start Stored data

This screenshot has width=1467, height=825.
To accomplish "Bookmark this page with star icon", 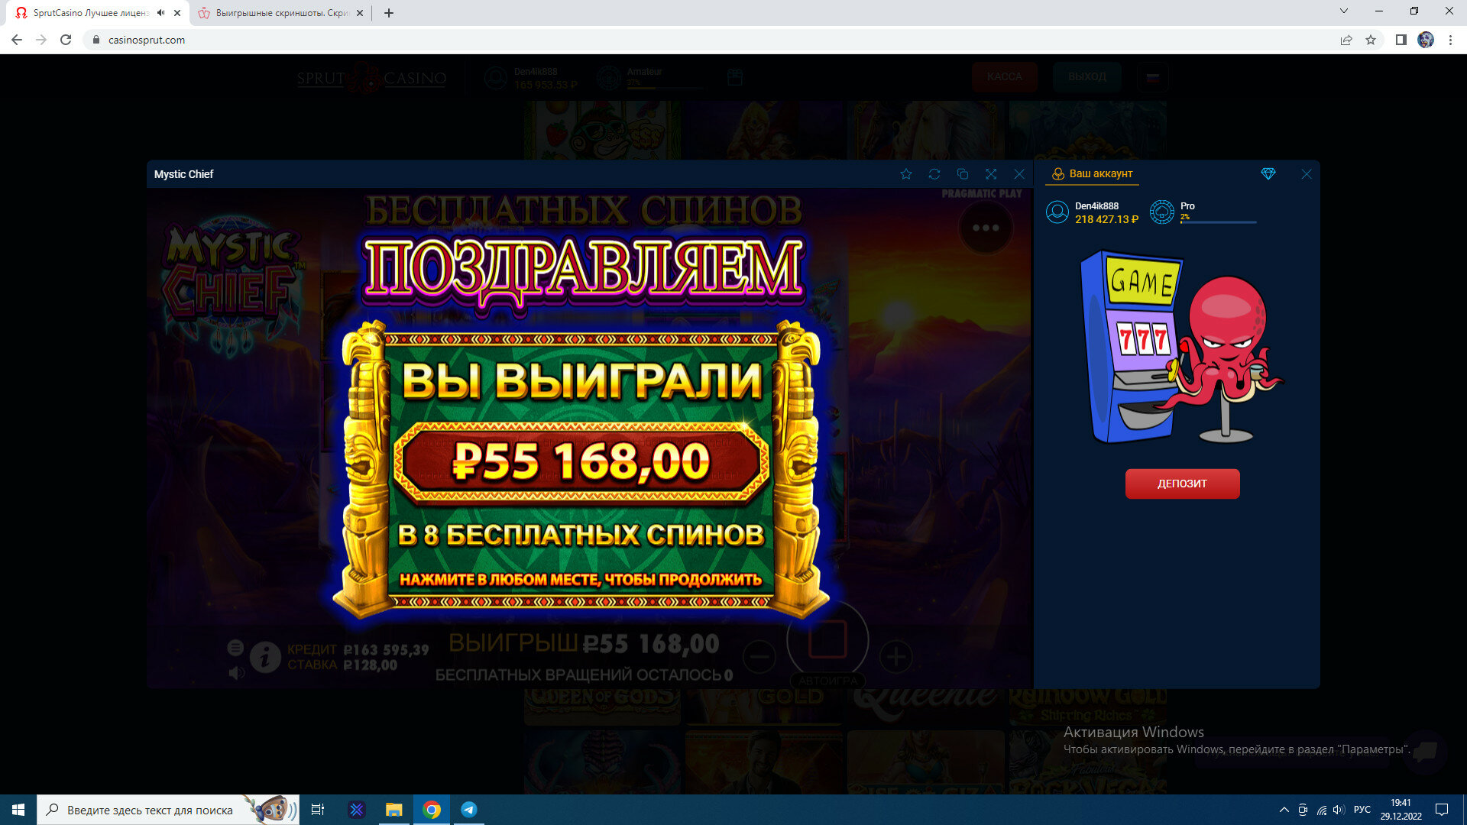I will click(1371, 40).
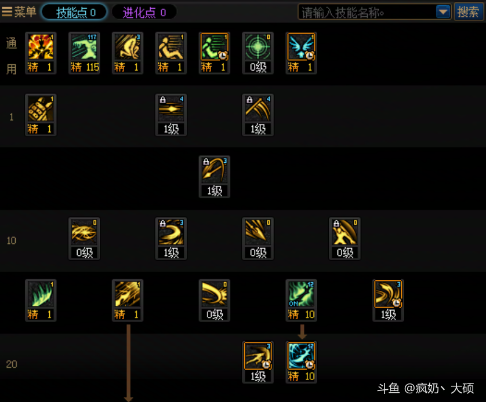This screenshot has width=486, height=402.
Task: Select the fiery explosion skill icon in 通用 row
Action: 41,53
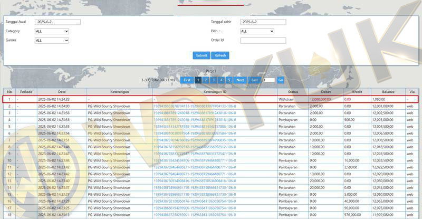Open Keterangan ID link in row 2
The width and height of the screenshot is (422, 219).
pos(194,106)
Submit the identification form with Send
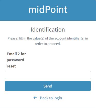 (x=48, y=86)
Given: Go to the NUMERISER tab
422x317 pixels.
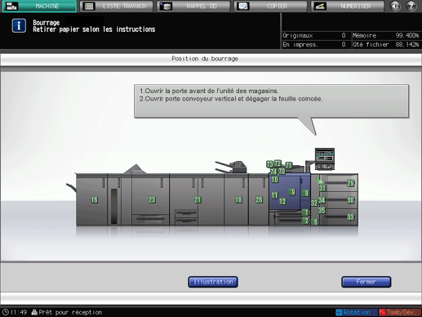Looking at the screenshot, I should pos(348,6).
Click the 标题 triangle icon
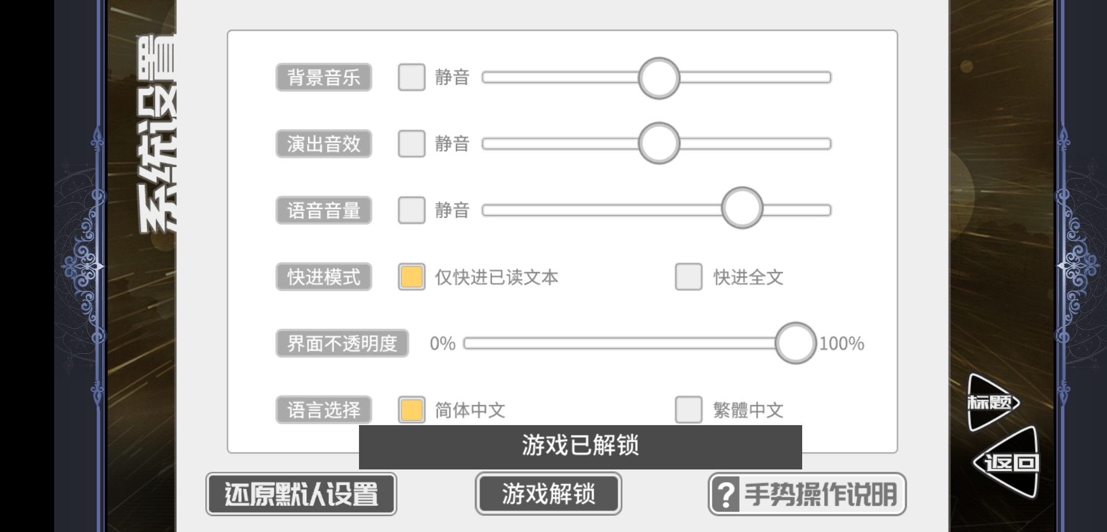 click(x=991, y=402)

end Stored data
start Stored data

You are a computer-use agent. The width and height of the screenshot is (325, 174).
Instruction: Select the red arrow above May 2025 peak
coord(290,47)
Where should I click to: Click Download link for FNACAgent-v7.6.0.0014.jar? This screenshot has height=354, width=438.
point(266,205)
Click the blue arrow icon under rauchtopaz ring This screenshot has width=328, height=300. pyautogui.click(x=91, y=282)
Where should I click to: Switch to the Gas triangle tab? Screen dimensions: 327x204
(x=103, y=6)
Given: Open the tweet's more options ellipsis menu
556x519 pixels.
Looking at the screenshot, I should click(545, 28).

end Stored data
start Stored data

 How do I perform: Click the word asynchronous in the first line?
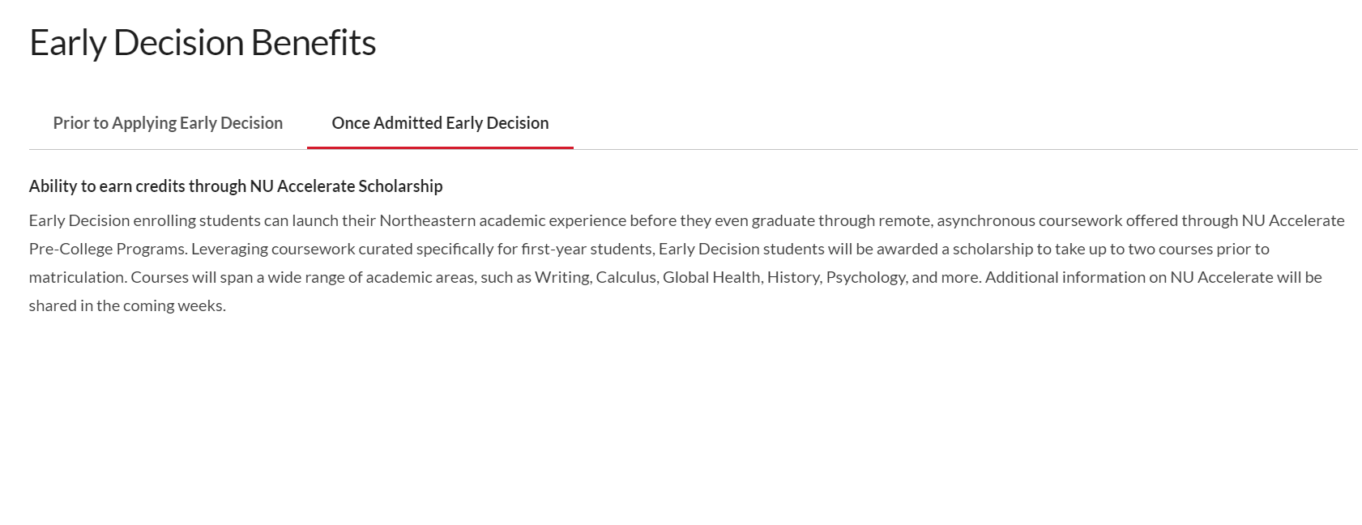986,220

end Stored data

Quote the listing verbatim, beginning at the line containing "Where should I click to: Switch" and stopping after the line containing "Looking at the screenshot, I should click(545, 28).".

### Completed exercise
Where should I click to: Switch to the Gas triangle tab? Screen dimensions: 327x204
(x=103, y=6)
Given: Open the tweet's more options ellipsis menu
556x519 pixels.
Looking at the screenshot, I should click(545, 28).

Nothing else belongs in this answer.